# Candy.com has been sold



## MapleDots__ (Mar 11, 2021)

__ https://twitter.com/i/web/status/1329827612198363138


----------



## MapleDots__ (Mar 11, 2021)

Also reported here:

https://domaininvesting.com/candy-com-has-been-sold/



[notify]aactive[/notify] have you been busy?


----------



## DomainRecap (Mar 11, 2021)

I thought Rick sold this to a company for $$$ and a part of the firm. And the site is still there, taking orders. 

Something happen?


----------



## aactive (Mar 11, 2021)

MapleDots said:
			
		

> Also reported here:
> 
> https://domaininvesting.com/candy-com-has-been-sold/
> 
> [notify]aactive[/notify] have you been busy?
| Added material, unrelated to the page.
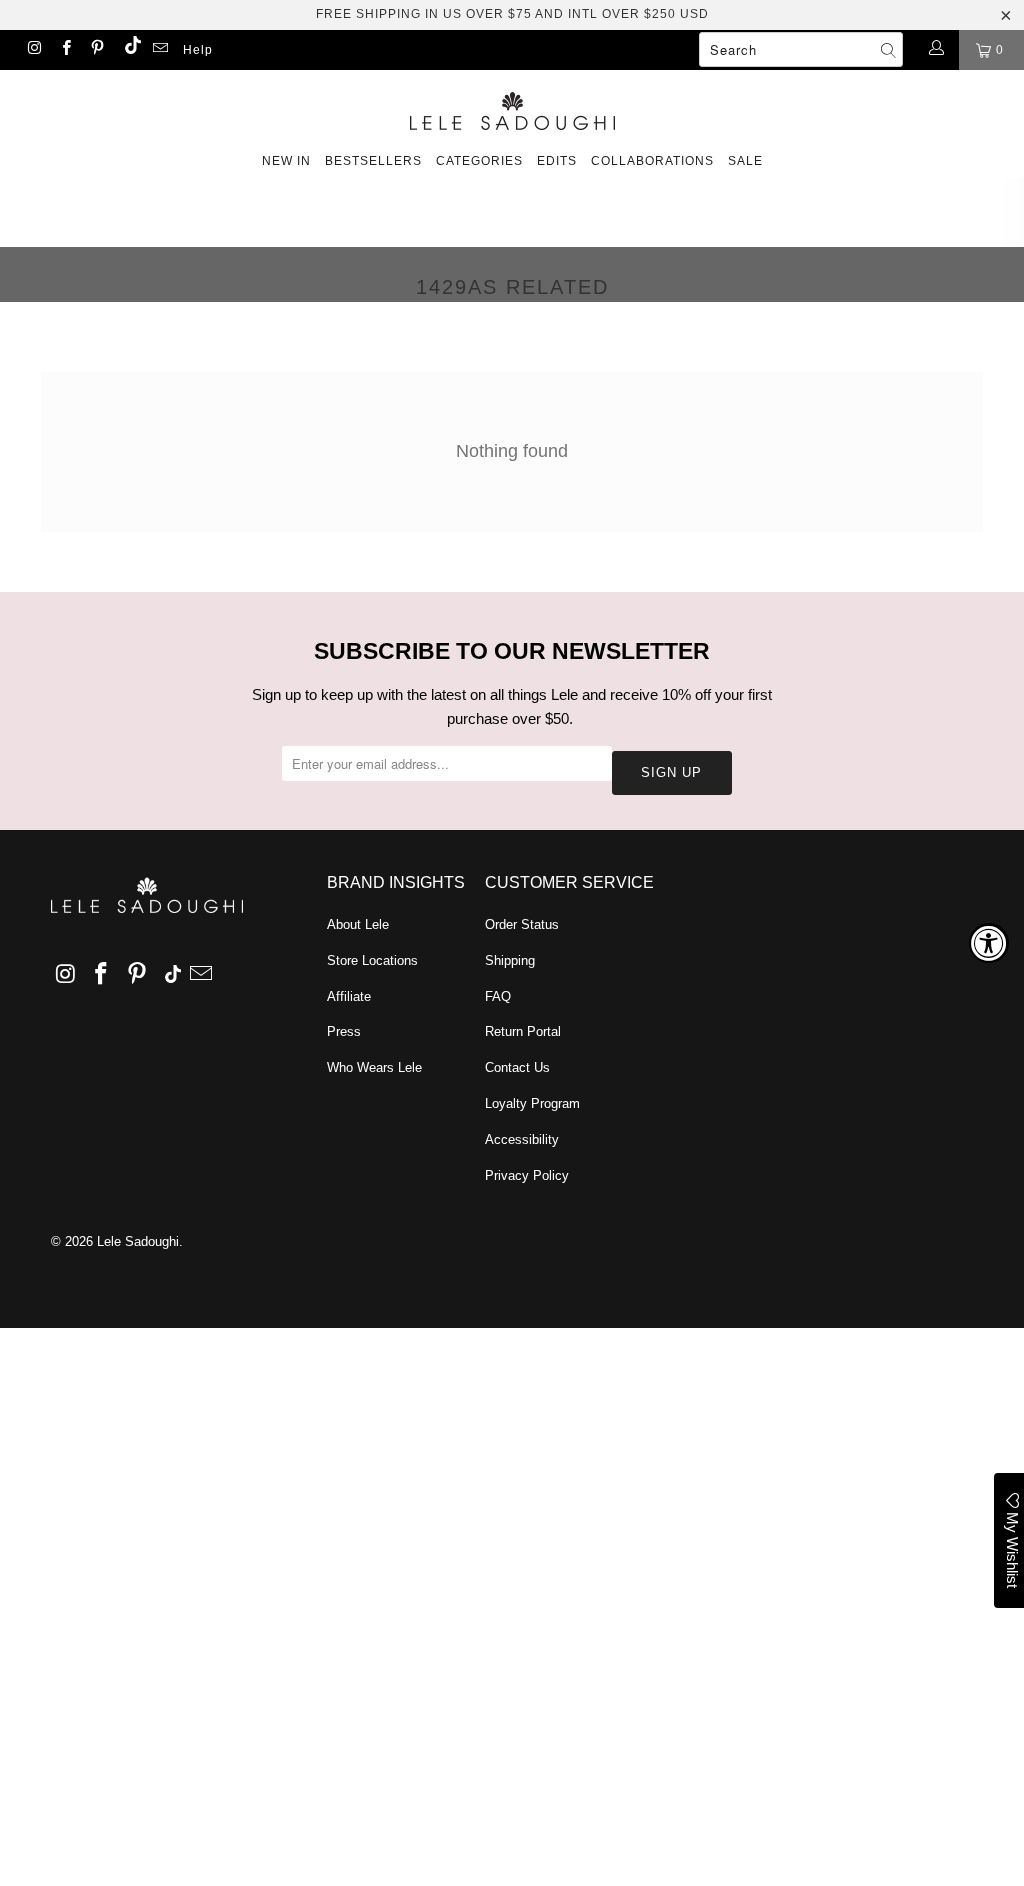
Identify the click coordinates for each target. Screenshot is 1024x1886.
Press (344, 1031)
That one has a bit of history. Rick of course sold it in 2009 or so, for I believe $3M, plus a share of sales/profits. I understand it got into trouble several years ago for black hat style SEO and got severely punished by Google and it took them years to get back in their good graces. Sites like candywarehouse.com have vastly out-performed them online. Still in the right hands a good domain. 
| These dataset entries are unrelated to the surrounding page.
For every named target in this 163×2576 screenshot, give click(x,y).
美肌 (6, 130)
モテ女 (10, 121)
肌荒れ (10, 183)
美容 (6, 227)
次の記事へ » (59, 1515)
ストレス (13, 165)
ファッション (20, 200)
We forward _candy.ca_ to our candy site.


----------



## Esdiel (Mar 11, 2021)

I saw this too and the first thing I thought of was [notify]aactive[/notify] lol


----------



## Esdiel (Mar 11, 2021)

This landed in my junk folder quite a few times already, but it's another thing that made me think of @aactive. I'm 100% certain these guys aren't following the law (by any means), especially considering they are from the US and advertising to Canadians, but it's something to keep on your radar:


----------



## MapleDots__ (Mar 11, 2021)

I am in the business and this would be a legal product in Canada as long as it is THC free.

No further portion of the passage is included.